REQUIRED WORK: The needed output is the run of lines below from the one containing "Task: Switch to the BUILD STYLE - General tab" through the one containing "The height and", copied exactly and free of pictures.

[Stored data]
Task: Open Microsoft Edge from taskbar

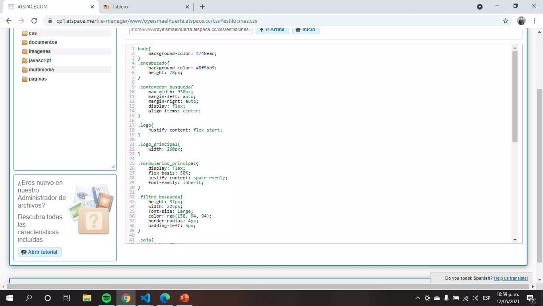Action: (165, 298)
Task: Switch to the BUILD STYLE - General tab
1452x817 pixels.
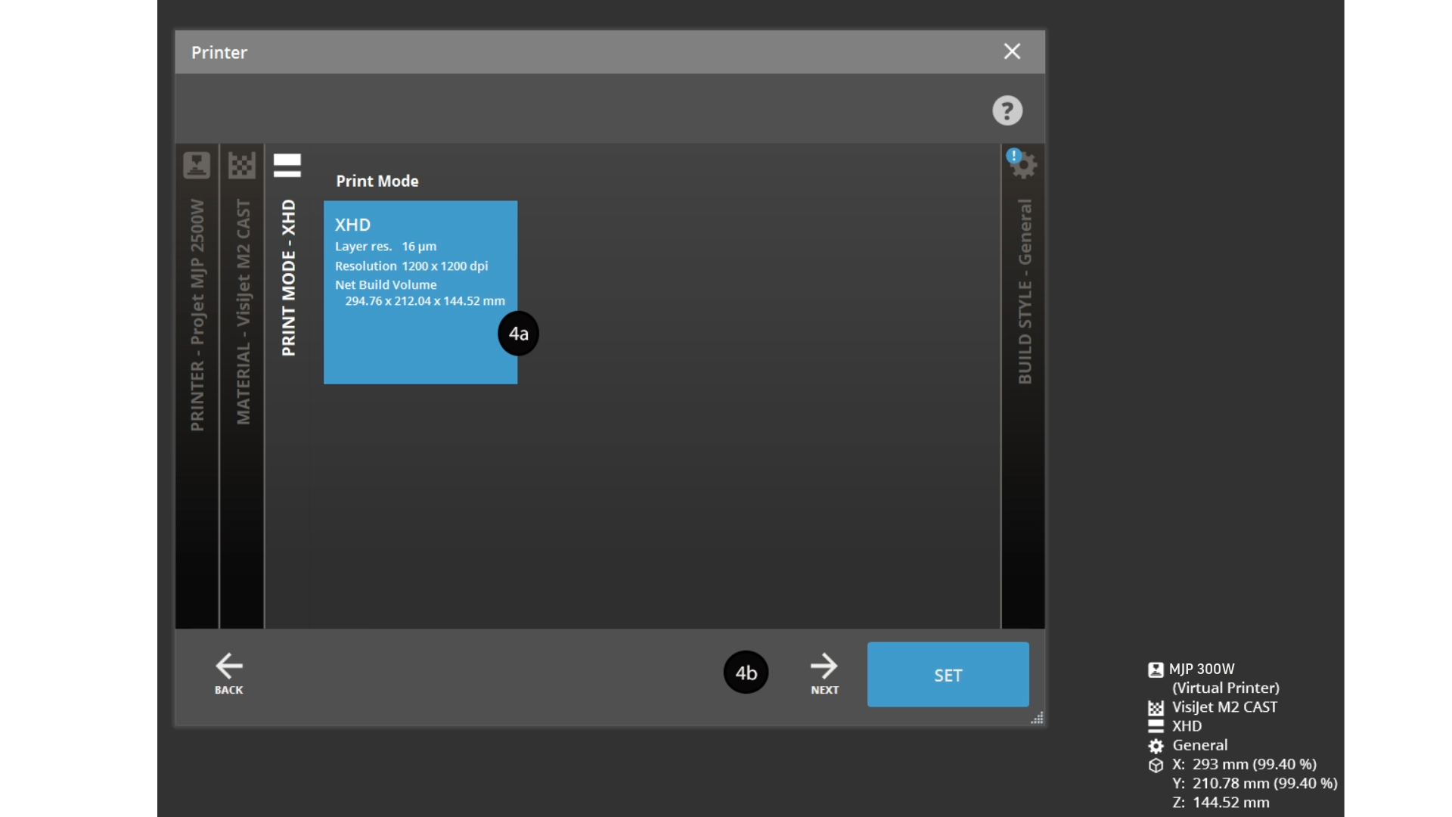Action: coord(1025,291)
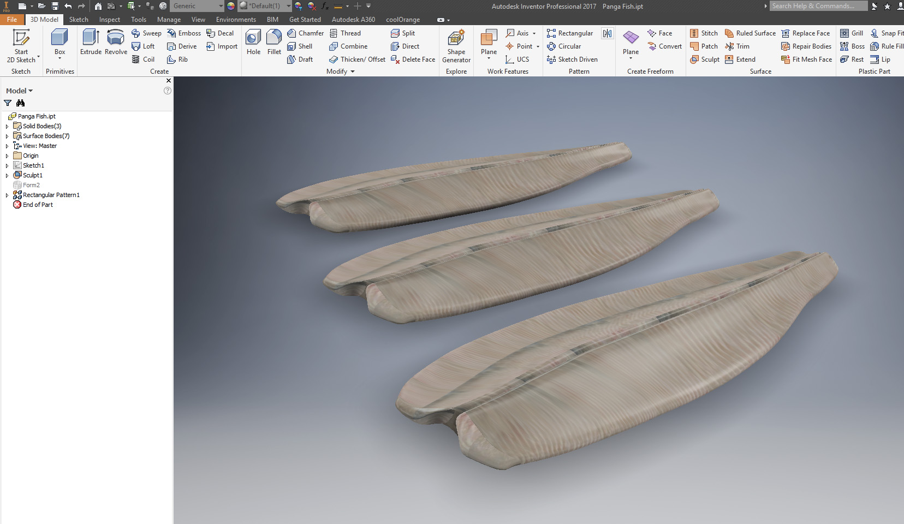Image resolution: width=904 pixels, height=524 pixels.
Task: Switch to the Sketch ribbon tab
Action: tap(79, 19)
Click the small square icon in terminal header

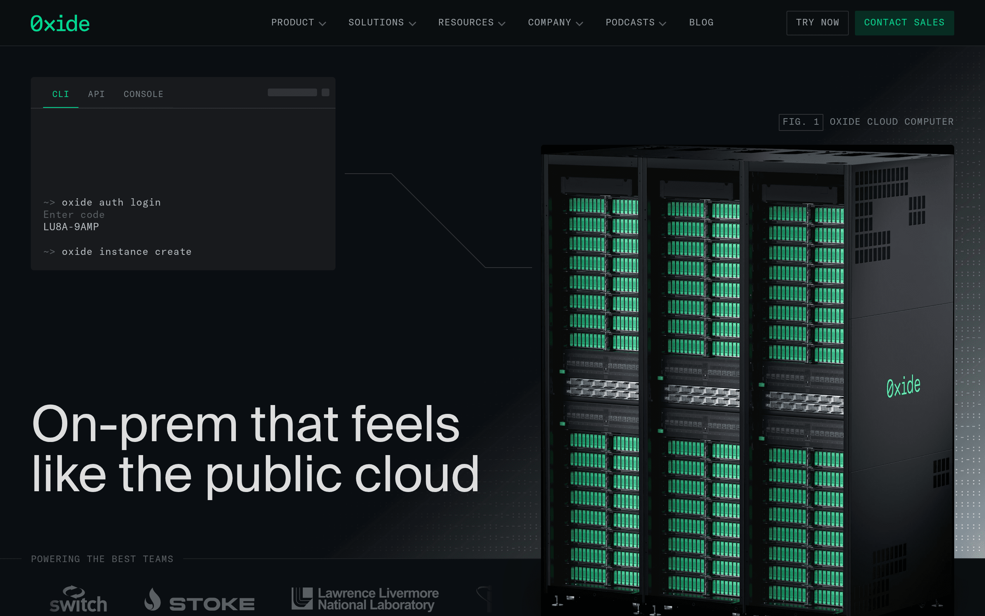tap(325, 93)
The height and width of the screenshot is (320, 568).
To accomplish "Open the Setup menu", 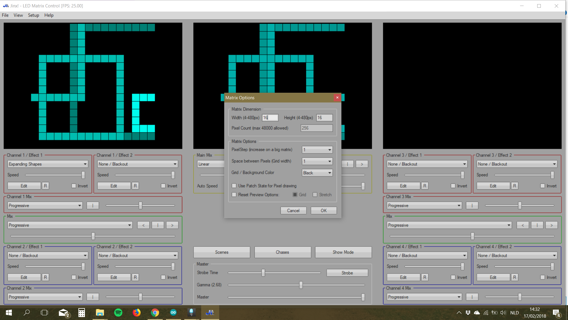I will pos(33,15).
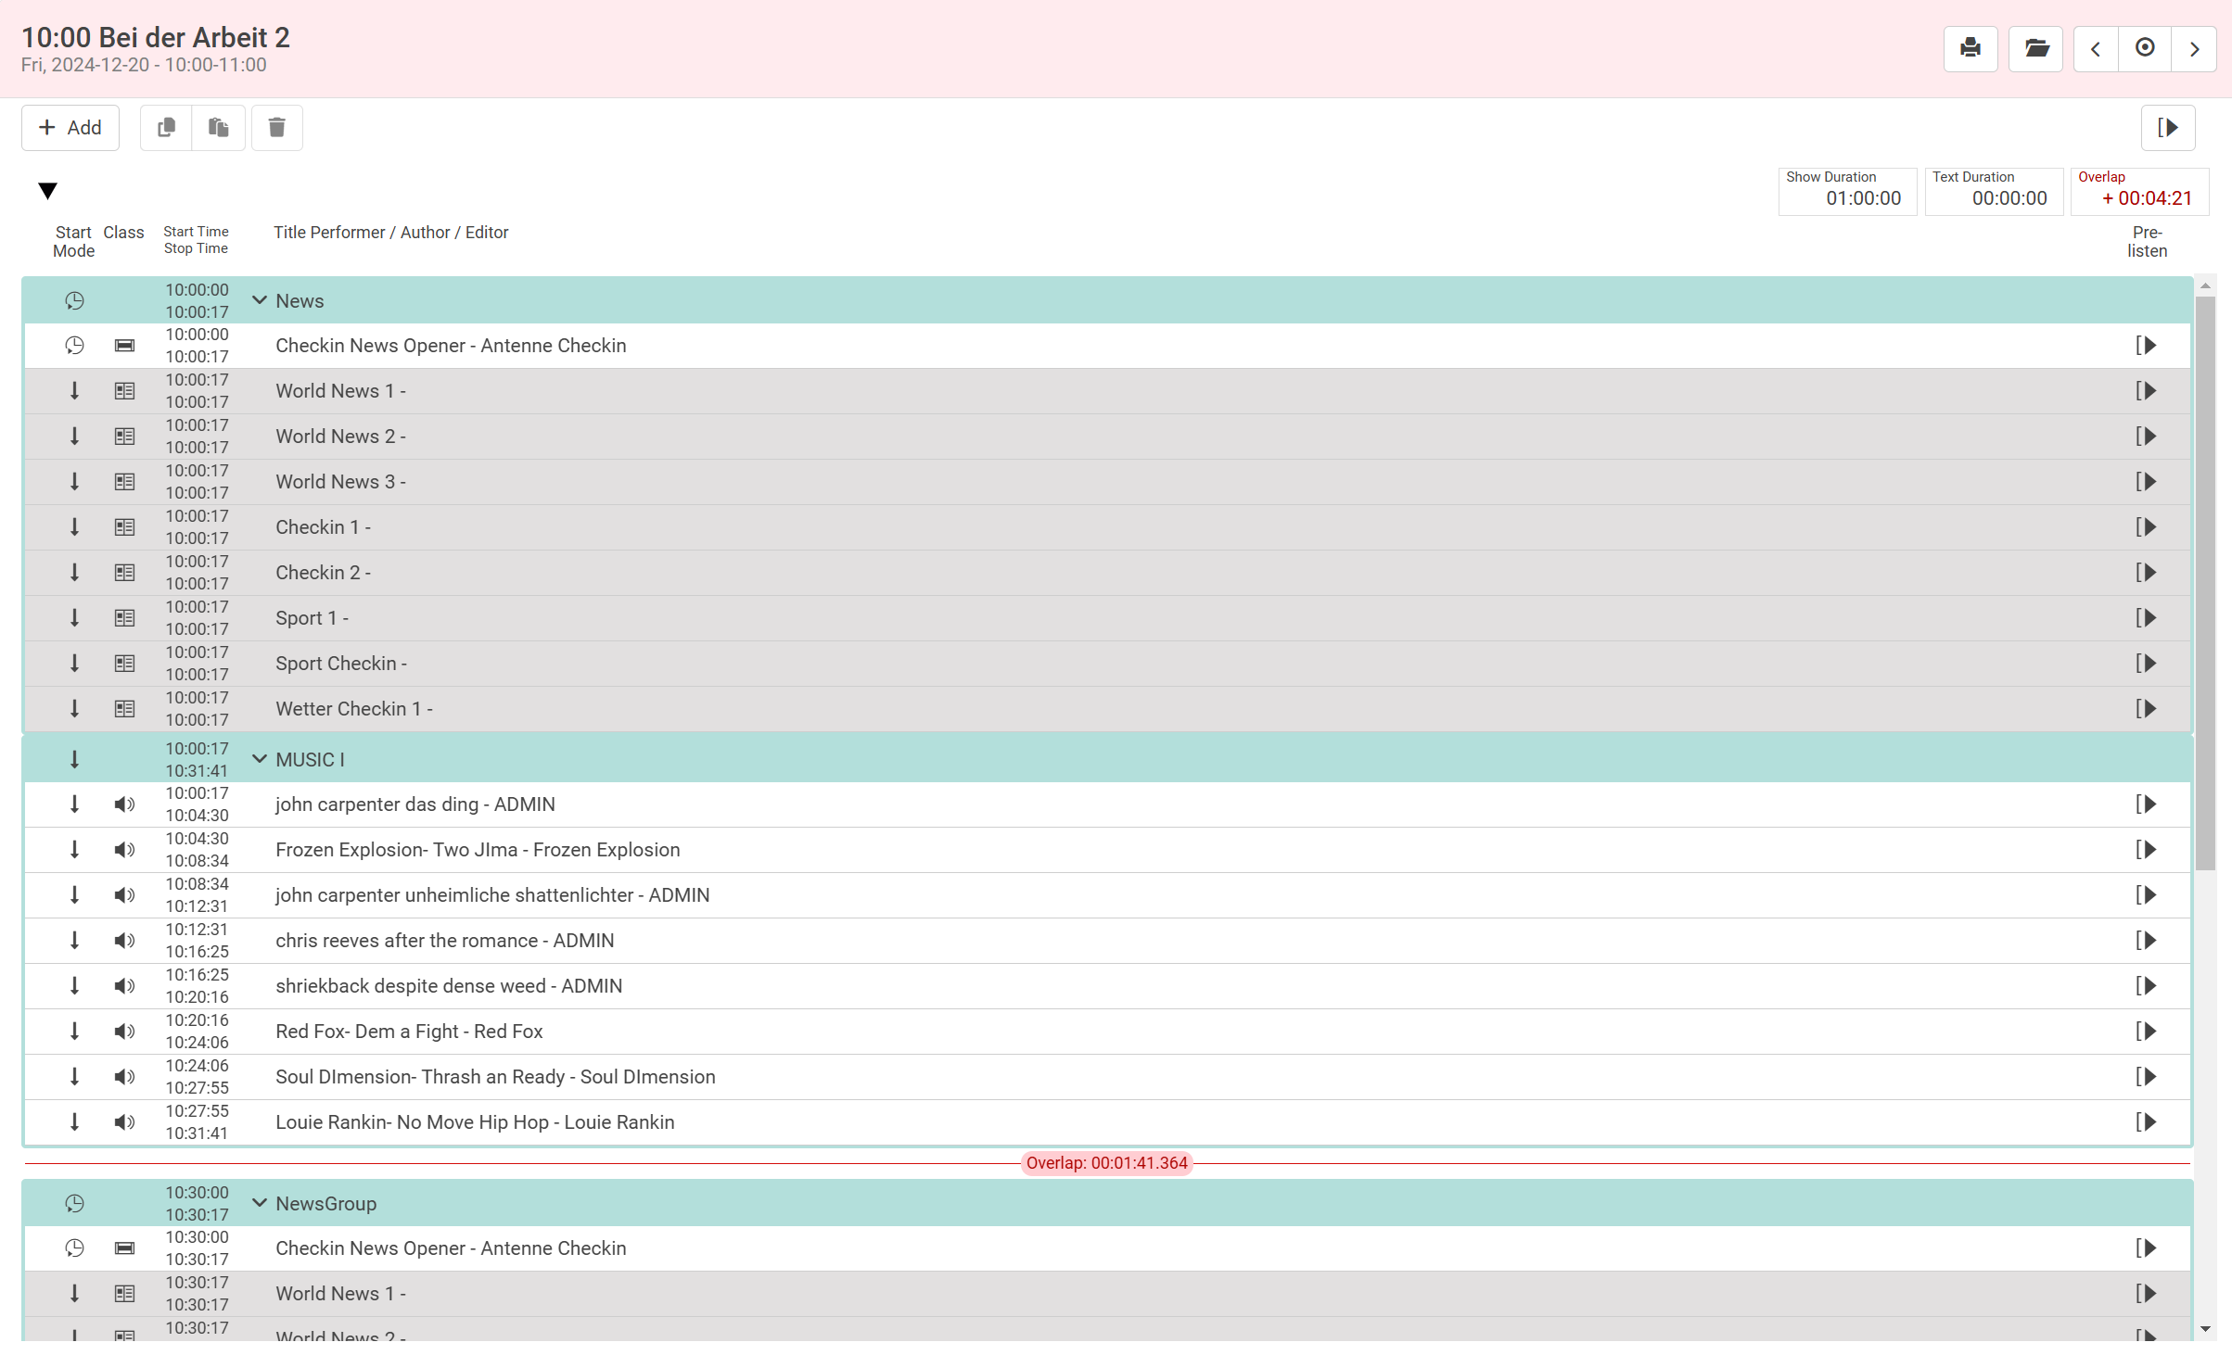This screenshot has width=2232, height=1355.
Task: Open the folder icon button
Action: [x=2035, y=48]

ANSWER TO THIS PROBLEM:
Task: Switch to the BUILD STYLE - General tab
1452x817 pixels.
Action: coord(1025,291)
Image resolution: width=904 pixels, height=524 pixels.
Task: Switch to the Sketch ribbon tab
Action: tap(79, 19)
Click the small square icon in terminal header

tap(325, 93)
The height and width of the screenshot is (320, 568).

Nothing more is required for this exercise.